[What is needed]: Write out, without any change, the lines in the material below that run from the line with "Instruction: Click marker" through the line with "Task: Click the word GLOBAL in the header", both included.

[Source data]:

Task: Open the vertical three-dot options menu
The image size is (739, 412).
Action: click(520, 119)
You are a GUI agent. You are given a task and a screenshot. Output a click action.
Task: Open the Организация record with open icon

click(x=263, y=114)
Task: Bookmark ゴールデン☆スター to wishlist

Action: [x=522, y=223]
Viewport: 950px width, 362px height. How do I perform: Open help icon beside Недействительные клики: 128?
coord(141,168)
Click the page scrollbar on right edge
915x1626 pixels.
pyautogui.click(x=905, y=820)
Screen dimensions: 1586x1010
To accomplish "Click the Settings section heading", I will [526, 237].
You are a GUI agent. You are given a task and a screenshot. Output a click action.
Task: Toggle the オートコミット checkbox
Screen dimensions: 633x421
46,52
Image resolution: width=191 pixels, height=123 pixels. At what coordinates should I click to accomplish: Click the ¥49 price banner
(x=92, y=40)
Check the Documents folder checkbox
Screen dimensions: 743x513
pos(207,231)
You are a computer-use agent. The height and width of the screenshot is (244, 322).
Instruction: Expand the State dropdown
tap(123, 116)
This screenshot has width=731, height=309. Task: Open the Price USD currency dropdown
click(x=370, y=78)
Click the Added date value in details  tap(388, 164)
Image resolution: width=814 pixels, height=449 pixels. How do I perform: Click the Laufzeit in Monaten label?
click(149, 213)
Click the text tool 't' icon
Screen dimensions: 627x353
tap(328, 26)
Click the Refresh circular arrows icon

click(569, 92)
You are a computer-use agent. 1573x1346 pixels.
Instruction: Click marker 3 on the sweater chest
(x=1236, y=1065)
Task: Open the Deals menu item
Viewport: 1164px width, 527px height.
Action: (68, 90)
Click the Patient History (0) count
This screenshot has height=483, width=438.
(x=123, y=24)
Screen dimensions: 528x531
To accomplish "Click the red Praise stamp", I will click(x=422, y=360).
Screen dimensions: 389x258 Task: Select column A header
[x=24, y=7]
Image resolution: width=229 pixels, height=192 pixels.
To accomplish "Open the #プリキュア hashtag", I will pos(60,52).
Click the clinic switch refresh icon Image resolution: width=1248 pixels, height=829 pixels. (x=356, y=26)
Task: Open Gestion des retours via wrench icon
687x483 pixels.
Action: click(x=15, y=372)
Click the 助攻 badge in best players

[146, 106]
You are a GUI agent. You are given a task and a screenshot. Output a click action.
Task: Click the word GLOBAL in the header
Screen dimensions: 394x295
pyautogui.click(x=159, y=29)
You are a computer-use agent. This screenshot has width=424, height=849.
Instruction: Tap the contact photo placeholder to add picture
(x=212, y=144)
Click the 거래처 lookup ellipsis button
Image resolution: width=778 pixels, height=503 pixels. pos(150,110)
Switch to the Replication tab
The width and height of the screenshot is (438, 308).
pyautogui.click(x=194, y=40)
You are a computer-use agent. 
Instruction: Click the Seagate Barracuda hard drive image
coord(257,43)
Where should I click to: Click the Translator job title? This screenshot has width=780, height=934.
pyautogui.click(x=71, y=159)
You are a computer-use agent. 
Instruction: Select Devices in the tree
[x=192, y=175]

[Answer to the exercise]:
Instruction: Click marker 3 on the sweater chest
(x=1236, y=1065)
Task: Open the Deals menu item
Viewport: 1164px width, 527px height.
Action: (68, 90)
Click the Patient History (0) count
This screenshot has height=483, width=438.
(x=123, y=24)
Screen dimensions: 528x531
To accomplish "Click the red Praise stamp", I will click(x=422, y=360).
Screen dimensions: 389x258 Task: Select column A header
[x=24, y=7]
Image resolution: width=229 pixels, height=192 pixels.
To accomplish "Open the #プリキュア hashtag", I will pos(60,52).
Click the clinic switch refresh icon Image resolution: width=1248 pixels, height=829 pixels. (x=356, y=26)
Task: Open Gestion des retours via wrench icon
687x483 pixels.
Action: click(x=15, y=372)
Click the 助攻 badge in best players

[146, 106]
You are a GUI agent. You are given a task and a screenshot. Output a click action.
Task: Click the word GLOBAL in the header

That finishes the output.